Vikram Kotak: Sure. The third question on the bank is what is the number of employee
increase in the Kotak Bank, the standalone on a Q-o-Q basis, can you share the
Uday Kotak: Q-o-Q would be close to about 750 or thereabout largely in the bank retail
branches and credit cards.
Vikram Kotak: Retail and credit, okay. And one question on Kotak Securities, I have seen the
number of 807 franchisee and the own offices, which is your offices, and if I am
correct, the number as on first quarter, the financial year 08-09 was 835.
Mr. Narayan: That’s right.
Vikram Kotak: So, you reduced some of the franchisee or what is the reason of…
Mr. Narayan: From the first quarter this year, we have been…sorry, Jan-Feb-March onwards,
we have been consciously rationalizing the franchisees and offices.
Vikram Kotak: Okay.
Mr. Narayan: What it means is that in lot of places, we had more than one offices or certain
franchisees who were not coming up the curve over a period of time.
Vikram Kotak: Right.
Mr. Narayan: So, we have been rationalizing this and ensuring that per unit PBT is
reasonable and correct, so on that basis, some rationalizing has happened and
that is why you see the number of outlets come down.
Vikram Kotak: And Narayan, how do you see the trend going forward in that area
Mr. Narayan: Sorry, trend…
Vikram Kotak: How do you see the trend because you had seen from 877 to 807 from March
till now the Y-o-Y decline, how do you see further, is it happening still or what is
Mr. Narayan: I think maybe possibly we can come down about 7% to 10% from hereon, not
more than that.
Vikram Kotak: Okay.
Mr. Narayan: But believe me, it is a conscious effort to ensure that while we did grow
aggressively on that front initially…
Vikram Kotak: Right.
Mr. Narayan: …we continuously monitor the performance…
Vikram Kotak: Yeah.
Mr. Narayan: …and if it is not meeting expectations, it could be for two reasons, one is they
are not in the right area and took a wrong choice or otherwise, but having said
that, at the same time, we also continue growing in certain areas in setting up
franchisees, so you may…so I will not be able to make a direct statement that it
necessarily will come down.
Vikram Kotak: Okay.
Mr. Narayan: It is possible that we may have a balancing factor also in that.

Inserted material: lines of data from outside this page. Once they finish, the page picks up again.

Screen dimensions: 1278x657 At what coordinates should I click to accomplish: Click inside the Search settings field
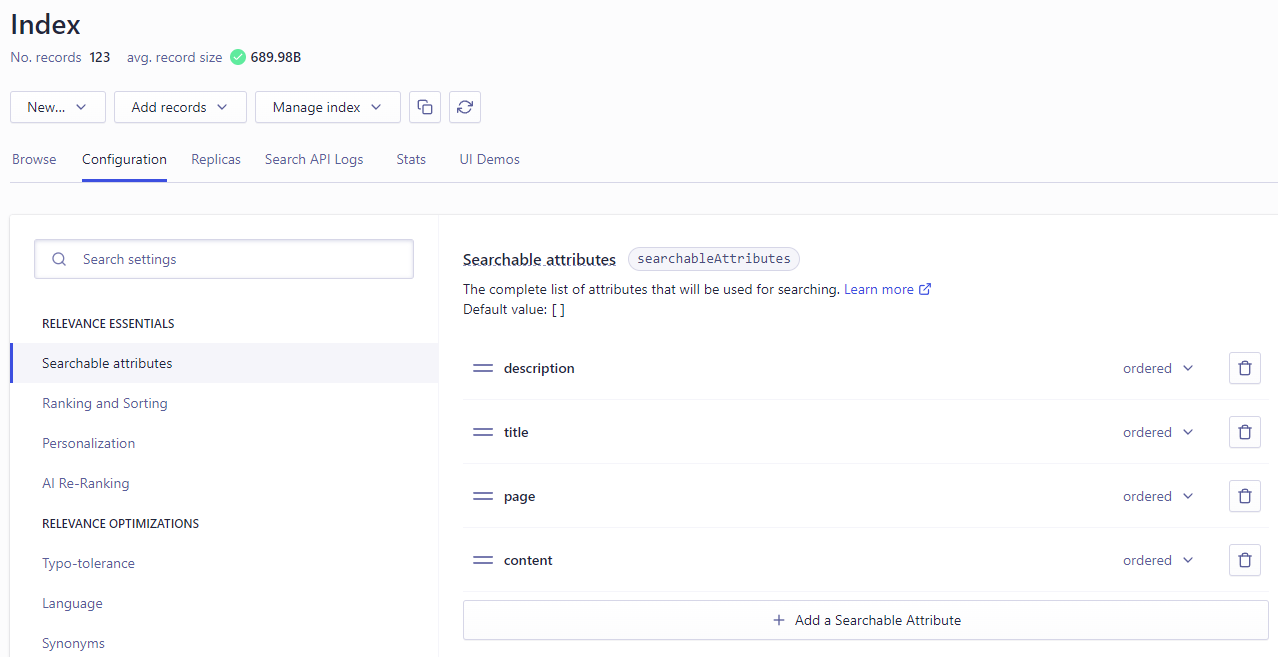pyautogui.click(x=223, y=259)
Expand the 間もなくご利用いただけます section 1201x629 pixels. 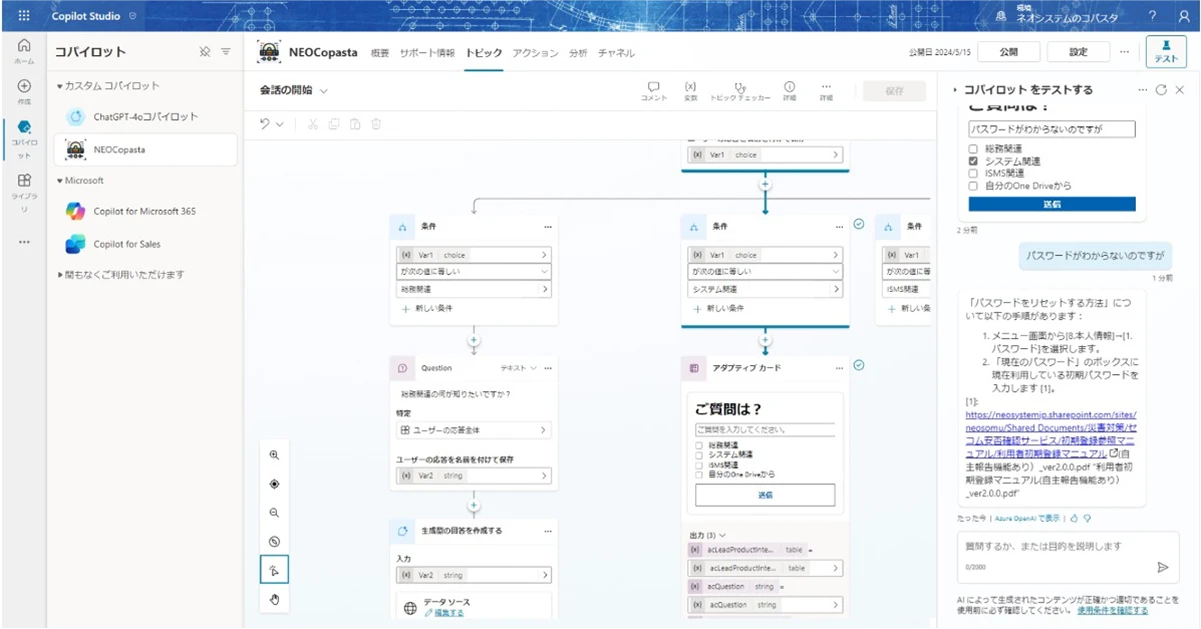coord(60,275)
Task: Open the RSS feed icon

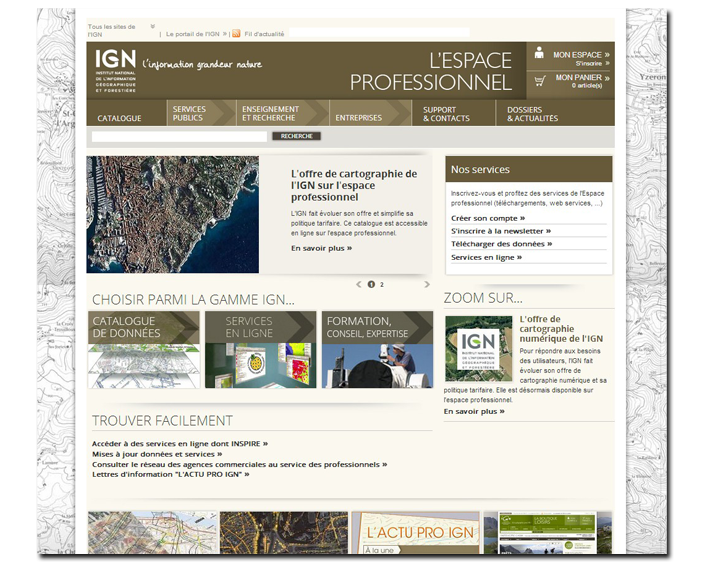Action: pos(236,33)
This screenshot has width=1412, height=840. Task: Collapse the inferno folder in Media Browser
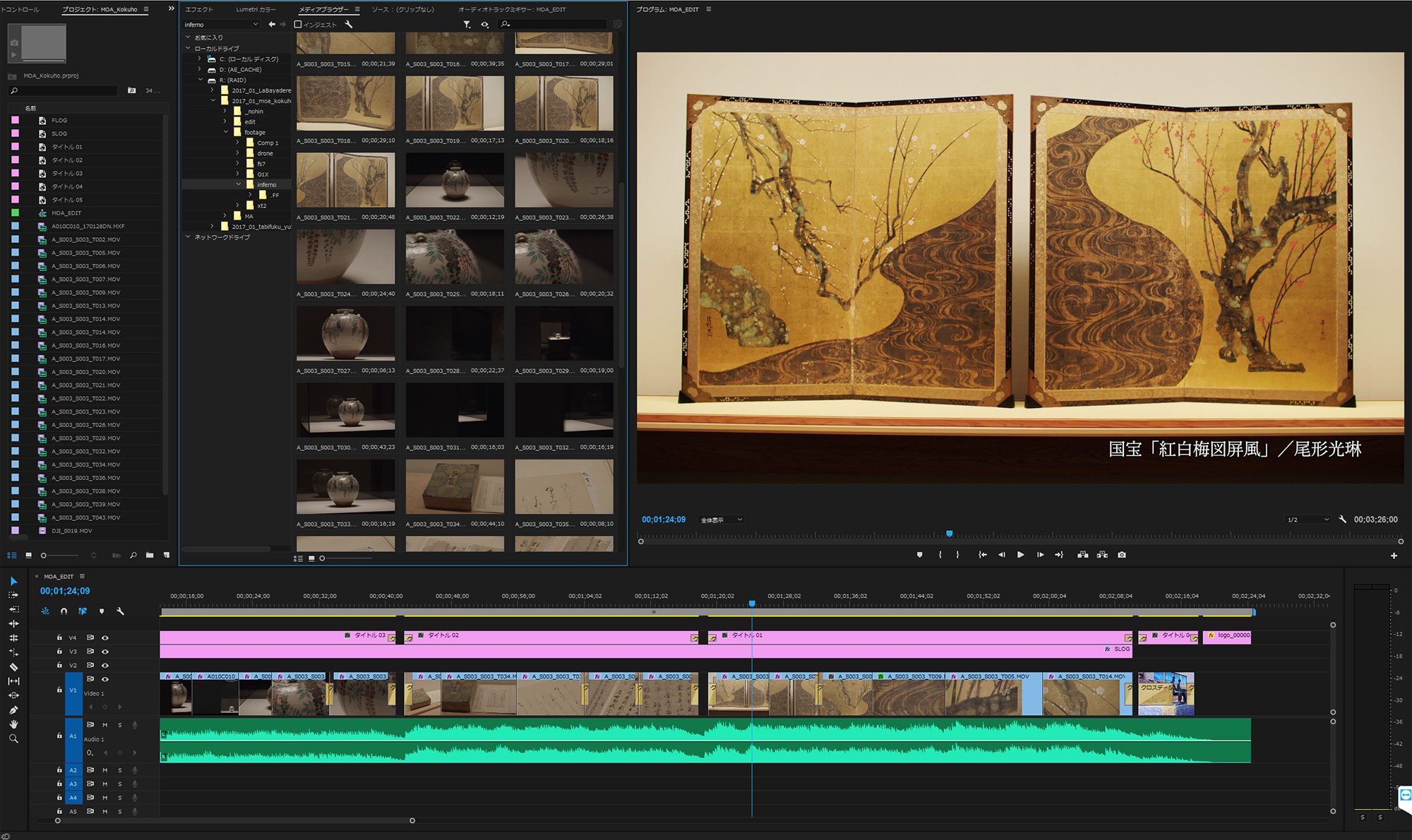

Vikram Kotak: Right. And one question I think again coming on the Kotak Prime, I think when
the whole market is kind of trying to vacate the space because I think players
are kind of getting weaker in that segment, I think that is a question for Mr.
Kotak that why you are trying to kind of, you know, grow faster, what is
happening there; of course, I see there is a demand, but will it not be worried on
the NPA trend or will it not be worried on some of the other issues?
Uday Kotak: Let me just take you back to history. Kotak started in the car finance business
Vikram Kotak: Right.
Uday Kotak: The only player who had got into that space at that stage was Citibank and we
were the second player to get into that space and therefore the number of
cycles we have seen in that space including the fact that we had some
experience with the joint venture partner on the way is that we have got a very,
very disciplined approach to doing the car loan business.
Vikram Kotak: Right.
Uday Kotak: And that discipline actually is beginning to work for us.
Vikram Kotak: Okay.
Uday Kotak: And, in fact, as you rightly observed, there are many players who are vacating
Vikram Kotak: Yeah.
Uday Kotak: …and as long as you know how to get your margin equation and your
recoveries are under control…
Vikram Kotak: Right.
Uday Kotak: …this is a great opportunity for us to improve our positioning and which is what
you are seeing and you would probably see that in a number of our businesses
that as cyclicality happens and volatility happens, as players who are more
opportunistic in their approach to a market place vacate the space…
Vikram Kotak: Right.
Uday Kotak: …we will keep on getting…plowing more and more of our positioning in that
Vikram Kotak: But…
Uday Kotak: And that is our way of demonstrating aggression rather than raw, naked
aggression which we see otherwise in the market place.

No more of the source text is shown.